Polarity control of M. xanthus motility systems. (A) The polarity module and the Frz chemosensory system regulate motility. All proteins in the Frz system have the Frz prefix. Homologs of individual proteins in the E. coli Che system are indicated in brackets. Phosphate flow from the FrzE kinase is indicated by arrows. Phosphorylated FrzZ and FrzX localize at the leading and lagging poles, respectively, and are indicated to act on the polarity module. The cell below schematically illustrates the polar localization of the proteins of the polarity module with T4P at the leading pole. The circle sizes indicate the relative amount of a protein at a pole. (B) MglA GTPase cycle and interaction with downstream effectors to stimulate gliding motility and T4P-dependent motility.
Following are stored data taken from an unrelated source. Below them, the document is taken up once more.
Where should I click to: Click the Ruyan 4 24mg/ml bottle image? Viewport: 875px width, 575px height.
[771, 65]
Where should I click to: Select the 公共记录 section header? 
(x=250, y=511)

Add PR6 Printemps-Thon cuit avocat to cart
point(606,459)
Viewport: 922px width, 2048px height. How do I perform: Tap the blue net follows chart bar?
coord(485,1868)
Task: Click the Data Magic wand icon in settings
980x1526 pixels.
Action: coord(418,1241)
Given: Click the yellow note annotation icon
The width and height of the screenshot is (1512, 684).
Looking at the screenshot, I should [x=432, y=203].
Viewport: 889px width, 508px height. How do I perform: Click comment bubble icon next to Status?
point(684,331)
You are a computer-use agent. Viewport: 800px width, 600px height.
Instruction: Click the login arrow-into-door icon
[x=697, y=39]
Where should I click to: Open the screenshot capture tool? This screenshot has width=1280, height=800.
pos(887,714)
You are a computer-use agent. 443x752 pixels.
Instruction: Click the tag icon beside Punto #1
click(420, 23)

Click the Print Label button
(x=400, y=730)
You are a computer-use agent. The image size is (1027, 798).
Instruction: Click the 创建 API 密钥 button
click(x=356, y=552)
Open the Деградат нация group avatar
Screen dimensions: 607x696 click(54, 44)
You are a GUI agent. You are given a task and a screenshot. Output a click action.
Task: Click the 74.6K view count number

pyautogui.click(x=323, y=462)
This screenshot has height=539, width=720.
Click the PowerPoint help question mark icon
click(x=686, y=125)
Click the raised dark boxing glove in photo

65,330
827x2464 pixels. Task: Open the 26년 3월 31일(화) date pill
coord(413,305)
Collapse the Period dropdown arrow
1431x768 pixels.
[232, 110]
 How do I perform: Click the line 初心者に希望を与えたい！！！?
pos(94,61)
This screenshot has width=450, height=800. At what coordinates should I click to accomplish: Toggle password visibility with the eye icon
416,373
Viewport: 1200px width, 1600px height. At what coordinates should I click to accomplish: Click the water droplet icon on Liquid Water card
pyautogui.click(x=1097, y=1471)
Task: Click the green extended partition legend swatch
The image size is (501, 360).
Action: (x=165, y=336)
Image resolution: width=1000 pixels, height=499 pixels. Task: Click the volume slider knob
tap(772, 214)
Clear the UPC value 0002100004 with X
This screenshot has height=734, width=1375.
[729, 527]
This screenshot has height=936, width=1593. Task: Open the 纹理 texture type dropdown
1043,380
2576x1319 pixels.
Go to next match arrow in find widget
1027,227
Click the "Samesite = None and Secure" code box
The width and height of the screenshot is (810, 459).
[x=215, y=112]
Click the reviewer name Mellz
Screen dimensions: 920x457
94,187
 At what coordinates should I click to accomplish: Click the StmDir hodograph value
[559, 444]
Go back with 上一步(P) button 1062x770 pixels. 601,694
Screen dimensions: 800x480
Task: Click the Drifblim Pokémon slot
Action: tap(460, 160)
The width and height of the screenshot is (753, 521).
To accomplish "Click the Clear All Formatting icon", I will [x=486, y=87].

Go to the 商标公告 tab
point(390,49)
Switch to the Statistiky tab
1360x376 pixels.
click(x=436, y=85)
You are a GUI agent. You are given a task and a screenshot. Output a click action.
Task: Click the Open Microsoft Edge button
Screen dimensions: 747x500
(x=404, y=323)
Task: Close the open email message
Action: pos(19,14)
GEF, guanine nucleotide exchange factor; GAP, GTPase-activating protein. (C) Interactions between the proteins of the polarity module establish their asymmetric polar localization at the two poles, resulting in correct leading–lagging cell polarity. Colors as in A.

Fig 7

Schematic of the dynamic localization of the PomXYZ complex on the nucleoid and the organization of the M. xanthus chromosome segregation machinery over the cell cycle. The schematics follow a cell over the cell cycle starting immediately after cell division (i). (ii–iv) As the cell cycle progresses, the PomXYZ complex translocates across the nucleoid to midcell; in parallel, chromosome replication and segregation proceed, resulting in a chromosome arrangement in which the ParB/parS complexes localize in the subpolar regions attached to the bactofilin/PadC complexes, and the ter regions around midcell. (v) At midcell, the PomXYZ complex recruits FtsZ and stimulates FtsZ polymerization, resulting in the formation of the Z-ring. FtsZ directly or indirectly recruits all other proteins required for cytokinesis.

Fig 8

Model of kin recognition and outer membrane exchange (OME). (A) 10 experimentally determined TraA recognition groups (colored triangles) govern partner binding. Colored cell envelopes represent OM phenotypes, for example, fluorescent proteins, while colored cytoplasm represents distinct genotypes, particularly in reference to the suite of sitAI loci. Following TraA homotypic binding, cells transiently fuse OMs and exchange cargo, including SitA lipoprotein toxins. Clonal cells express cognate immunity and homogenize their OMs (same color), while nonclonal cells are poisoned. (B) Merged fluorescent micrographs of M. xanthus cells expressing Lipo-GFP or Lipo-mCherry in the periplasmic leaflet of their OMs. 90 min following plating (right), cells that recognize and undergo OME contain both markers, while no OME results in a distinct phenotype. Courtesy of Sheila Walsh; scale bar, 2 µM.

Fig 9

M. xanthus is an active predator. (A) An M. xanthus population (top) invades an E. coli colony (bottom), kills, and lyses prey cells and consumes the released biomass. The white arrow denotes fruiting bodies, and the yellow arrow highlights rippling movement by the preying population. (B) An individual M. xanthus cell approaches E. coli, stops upon cell contact, then kills and lyses the prey cell within minutes. Adopted from Reference (265).